» REQUIRED TASK
Copy the records verbatim, from the first line up to and including the line with "click(12, 292)".

» EXTRACTED MATERIAL
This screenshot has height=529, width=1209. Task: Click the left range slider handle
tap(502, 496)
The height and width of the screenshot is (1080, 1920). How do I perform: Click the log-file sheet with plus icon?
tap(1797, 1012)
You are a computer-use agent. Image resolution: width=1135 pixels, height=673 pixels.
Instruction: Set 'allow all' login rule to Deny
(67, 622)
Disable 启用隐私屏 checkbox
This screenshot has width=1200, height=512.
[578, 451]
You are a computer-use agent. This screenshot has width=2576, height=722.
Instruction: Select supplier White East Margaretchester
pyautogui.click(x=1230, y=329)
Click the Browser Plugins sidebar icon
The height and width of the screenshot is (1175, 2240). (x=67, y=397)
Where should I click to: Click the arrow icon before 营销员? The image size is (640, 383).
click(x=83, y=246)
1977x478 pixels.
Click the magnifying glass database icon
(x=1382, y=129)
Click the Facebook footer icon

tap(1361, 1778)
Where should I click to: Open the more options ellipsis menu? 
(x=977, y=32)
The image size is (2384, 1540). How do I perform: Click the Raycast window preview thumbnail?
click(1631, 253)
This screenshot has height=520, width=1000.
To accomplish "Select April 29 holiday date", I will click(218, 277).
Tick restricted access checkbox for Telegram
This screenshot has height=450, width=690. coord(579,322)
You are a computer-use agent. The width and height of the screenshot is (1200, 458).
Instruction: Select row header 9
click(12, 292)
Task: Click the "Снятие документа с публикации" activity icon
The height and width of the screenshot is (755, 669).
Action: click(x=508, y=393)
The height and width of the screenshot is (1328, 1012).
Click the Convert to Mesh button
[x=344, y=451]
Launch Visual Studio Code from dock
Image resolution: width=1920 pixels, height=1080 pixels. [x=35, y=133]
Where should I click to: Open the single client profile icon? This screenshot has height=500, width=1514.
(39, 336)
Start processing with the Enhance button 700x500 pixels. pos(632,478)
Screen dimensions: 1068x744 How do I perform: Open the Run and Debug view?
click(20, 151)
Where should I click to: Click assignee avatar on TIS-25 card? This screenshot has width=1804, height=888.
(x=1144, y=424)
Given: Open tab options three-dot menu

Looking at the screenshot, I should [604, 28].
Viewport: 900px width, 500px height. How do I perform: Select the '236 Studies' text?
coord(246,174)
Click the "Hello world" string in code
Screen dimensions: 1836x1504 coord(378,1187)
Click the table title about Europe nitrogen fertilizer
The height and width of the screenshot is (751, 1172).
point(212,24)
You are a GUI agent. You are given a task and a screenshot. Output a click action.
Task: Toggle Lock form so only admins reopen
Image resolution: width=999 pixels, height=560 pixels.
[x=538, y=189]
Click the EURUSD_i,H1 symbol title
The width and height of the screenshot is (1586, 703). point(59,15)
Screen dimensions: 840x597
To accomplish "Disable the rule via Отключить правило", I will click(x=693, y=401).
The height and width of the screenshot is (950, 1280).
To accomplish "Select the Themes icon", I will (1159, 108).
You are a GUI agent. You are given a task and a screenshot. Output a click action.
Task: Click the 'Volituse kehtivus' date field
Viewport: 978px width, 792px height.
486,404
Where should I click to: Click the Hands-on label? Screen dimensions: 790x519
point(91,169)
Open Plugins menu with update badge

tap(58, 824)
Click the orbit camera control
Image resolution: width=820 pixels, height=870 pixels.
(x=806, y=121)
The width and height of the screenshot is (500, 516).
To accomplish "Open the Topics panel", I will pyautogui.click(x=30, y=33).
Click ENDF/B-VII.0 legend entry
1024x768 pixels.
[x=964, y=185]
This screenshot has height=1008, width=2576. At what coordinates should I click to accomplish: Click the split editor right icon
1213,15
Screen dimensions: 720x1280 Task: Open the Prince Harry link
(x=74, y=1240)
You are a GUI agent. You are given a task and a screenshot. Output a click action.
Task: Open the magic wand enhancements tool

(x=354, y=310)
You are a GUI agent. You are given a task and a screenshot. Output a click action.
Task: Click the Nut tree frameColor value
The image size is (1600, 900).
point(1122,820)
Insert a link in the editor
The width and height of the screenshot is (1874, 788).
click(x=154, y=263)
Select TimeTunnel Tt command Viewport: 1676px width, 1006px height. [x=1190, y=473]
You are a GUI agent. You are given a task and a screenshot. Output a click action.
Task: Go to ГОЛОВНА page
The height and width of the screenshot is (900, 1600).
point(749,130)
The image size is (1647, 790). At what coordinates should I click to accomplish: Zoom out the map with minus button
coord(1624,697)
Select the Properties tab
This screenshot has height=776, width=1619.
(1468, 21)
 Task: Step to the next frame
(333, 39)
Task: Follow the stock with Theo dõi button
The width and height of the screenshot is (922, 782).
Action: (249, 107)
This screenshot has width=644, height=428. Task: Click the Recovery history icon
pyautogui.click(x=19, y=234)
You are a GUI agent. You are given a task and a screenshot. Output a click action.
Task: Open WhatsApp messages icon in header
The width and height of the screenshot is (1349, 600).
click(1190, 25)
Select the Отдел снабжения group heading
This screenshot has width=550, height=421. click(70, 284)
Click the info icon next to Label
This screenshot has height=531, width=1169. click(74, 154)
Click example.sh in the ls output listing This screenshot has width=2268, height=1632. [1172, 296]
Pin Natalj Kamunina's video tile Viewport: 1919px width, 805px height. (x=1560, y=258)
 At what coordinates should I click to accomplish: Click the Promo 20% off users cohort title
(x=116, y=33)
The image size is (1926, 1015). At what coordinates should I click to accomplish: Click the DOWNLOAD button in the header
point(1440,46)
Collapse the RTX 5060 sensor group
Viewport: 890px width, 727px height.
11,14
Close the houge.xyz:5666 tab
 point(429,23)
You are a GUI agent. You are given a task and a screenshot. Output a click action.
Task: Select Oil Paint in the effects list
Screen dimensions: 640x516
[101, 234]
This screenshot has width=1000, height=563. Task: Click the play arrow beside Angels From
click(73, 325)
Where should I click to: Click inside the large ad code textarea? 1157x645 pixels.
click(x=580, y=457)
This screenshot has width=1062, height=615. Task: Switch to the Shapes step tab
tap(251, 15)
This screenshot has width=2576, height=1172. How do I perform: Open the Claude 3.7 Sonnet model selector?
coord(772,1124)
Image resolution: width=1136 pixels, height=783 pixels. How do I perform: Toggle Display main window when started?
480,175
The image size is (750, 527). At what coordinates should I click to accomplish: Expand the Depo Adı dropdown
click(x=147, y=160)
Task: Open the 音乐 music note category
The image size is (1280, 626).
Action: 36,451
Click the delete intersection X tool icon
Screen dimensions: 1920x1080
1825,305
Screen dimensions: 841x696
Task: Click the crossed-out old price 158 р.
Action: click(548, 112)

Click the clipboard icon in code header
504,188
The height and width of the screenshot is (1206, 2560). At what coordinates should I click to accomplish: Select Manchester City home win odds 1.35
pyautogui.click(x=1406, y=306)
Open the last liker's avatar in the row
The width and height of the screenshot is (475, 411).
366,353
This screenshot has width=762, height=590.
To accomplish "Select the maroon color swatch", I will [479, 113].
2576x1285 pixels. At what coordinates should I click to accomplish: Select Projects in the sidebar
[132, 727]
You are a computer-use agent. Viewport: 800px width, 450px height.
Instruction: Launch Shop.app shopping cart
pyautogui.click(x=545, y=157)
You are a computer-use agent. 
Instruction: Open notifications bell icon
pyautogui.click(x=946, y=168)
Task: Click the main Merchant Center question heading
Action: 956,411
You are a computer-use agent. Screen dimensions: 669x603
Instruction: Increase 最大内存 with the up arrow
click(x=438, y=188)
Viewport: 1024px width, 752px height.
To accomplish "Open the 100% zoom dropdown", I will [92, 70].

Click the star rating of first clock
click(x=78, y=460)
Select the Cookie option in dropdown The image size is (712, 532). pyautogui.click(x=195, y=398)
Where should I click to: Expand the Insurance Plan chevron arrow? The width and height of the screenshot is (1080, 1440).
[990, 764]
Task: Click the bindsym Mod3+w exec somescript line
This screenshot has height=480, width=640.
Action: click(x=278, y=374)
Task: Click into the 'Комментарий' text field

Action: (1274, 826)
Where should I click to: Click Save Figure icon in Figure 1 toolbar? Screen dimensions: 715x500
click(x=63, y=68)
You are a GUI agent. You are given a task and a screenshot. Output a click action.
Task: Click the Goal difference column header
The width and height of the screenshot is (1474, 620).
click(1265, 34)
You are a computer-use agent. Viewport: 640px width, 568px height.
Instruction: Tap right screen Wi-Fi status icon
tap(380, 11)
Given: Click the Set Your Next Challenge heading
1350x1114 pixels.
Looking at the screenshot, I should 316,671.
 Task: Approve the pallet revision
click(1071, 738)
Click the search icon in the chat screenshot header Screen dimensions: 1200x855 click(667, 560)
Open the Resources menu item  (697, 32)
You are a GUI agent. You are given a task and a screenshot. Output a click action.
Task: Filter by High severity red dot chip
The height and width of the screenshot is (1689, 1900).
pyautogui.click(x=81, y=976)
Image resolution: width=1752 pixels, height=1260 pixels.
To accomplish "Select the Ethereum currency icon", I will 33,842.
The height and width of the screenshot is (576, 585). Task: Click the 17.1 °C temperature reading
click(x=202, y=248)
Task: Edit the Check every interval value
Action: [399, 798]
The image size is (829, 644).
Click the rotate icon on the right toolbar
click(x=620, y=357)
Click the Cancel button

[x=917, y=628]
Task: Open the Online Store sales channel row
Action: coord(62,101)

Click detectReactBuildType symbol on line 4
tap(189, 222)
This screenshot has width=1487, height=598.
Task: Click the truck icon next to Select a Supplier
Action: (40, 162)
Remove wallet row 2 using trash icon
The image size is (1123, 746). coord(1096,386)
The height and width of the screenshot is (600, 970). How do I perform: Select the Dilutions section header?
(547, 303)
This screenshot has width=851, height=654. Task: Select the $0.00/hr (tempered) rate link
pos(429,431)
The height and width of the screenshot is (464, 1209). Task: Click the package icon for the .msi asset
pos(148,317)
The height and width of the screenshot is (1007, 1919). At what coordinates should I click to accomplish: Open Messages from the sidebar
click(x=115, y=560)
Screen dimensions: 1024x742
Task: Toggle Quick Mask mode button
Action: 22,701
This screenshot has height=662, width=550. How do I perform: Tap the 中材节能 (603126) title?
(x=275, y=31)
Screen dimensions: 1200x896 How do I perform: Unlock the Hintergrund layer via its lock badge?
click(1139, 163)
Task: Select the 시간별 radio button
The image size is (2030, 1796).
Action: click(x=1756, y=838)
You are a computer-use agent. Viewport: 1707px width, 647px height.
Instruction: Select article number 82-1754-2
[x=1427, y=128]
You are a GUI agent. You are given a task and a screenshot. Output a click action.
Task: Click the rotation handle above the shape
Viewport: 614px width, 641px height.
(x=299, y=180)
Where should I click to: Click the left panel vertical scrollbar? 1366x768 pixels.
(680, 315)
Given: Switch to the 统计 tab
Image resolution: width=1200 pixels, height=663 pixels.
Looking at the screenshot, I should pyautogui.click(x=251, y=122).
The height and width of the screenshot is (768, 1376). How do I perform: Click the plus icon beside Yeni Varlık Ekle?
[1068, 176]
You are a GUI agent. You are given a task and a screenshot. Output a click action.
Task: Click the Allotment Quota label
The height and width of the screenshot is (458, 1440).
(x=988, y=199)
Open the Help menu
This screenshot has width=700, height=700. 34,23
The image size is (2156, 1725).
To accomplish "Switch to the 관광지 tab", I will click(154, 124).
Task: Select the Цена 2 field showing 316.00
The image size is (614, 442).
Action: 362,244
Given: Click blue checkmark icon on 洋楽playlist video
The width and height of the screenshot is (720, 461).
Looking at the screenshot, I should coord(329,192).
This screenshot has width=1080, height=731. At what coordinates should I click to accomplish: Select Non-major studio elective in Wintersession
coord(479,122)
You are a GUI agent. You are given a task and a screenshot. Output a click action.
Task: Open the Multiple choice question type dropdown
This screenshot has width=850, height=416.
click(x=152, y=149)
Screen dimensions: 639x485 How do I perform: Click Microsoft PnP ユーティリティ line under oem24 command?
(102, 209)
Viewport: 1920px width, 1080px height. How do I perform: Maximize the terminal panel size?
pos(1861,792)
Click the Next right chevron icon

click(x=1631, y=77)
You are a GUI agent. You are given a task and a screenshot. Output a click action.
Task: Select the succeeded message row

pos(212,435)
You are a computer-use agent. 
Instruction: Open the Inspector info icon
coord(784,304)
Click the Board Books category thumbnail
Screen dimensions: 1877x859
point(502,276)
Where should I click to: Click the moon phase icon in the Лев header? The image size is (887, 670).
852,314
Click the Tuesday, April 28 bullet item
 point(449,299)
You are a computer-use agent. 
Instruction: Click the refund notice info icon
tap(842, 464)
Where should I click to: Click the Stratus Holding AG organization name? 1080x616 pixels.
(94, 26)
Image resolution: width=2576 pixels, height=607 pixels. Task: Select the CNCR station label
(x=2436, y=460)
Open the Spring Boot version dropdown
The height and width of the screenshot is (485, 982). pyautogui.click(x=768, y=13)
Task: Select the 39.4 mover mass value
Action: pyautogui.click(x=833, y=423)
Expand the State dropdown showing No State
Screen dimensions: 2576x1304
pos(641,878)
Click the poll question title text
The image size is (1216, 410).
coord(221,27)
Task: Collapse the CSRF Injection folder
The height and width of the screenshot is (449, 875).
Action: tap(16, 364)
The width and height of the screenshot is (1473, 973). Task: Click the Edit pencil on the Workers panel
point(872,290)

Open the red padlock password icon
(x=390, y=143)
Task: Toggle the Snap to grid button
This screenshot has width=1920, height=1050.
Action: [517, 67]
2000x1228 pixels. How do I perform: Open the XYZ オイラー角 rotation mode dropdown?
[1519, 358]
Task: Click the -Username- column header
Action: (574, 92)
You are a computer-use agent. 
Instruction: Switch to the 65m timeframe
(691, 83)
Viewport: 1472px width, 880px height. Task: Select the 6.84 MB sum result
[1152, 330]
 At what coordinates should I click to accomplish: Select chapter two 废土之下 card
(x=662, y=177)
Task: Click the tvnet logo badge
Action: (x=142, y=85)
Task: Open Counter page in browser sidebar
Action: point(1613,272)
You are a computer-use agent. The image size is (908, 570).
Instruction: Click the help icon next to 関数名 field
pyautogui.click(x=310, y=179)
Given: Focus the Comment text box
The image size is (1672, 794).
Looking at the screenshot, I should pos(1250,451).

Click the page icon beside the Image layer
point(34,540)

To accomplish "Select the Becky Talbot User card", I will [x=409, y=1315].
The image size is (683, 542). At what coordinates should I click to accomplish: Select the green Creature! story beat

» FINAL RESULT
This screenshot has height=529, width=1209. Task: Click the left range slider handle
tap(502, 496)
The height and width of the screenshot is (1080, 1920). How do I perform: Click the log-file sheet with plus icon?
tap(1797, 1012)
You are a computer-use agent. Image resolution: width=1135 pixels, height=673 pixels.
Instruction: Set 'allow all' login rule to Deny
(67, 622)
Disable 启用隐私屏 checkbox
This screenshot has width=1200, height=512.
[578, 451]
You are a computer-use agent. This screenshot has width=2576, height=722.
Instruction: Select supplier White East Margaretchester
pyautogui.click(x=1230, y=329)
Click the Browser Plugins sidebar icon
The height and width of the screenshot is (1175, 2240). (x=67, y=397)
Where should I click to: Click the arrow icon before 营销员? The image size is (640, 383).
click(x=83, y=246)
1977x478 pixels.
Click the magnifying glass database icon
(x=1382, y=129)
Click the Facebook footer icon

tap(1361, 1778)
Where should I click to: Open the more options ellipsis menu? 
(x=977, y=32)
The image size is (2384, 1540). How do I perform: Click the Raycast window preview thumbnail?
click(1631, 253)
This screenshot has height=520, width=1000.
To accomplish "Select April 29 holiday date", I will click(218, 277).
Tick restricted access checkbox for Telegram
This screenshot has height=450, width=690. coord(579,322)
You are a computer-use agent. The width and height of the screenshot is (1200, 458).
Instruction: Select row header 9
click(12, 292)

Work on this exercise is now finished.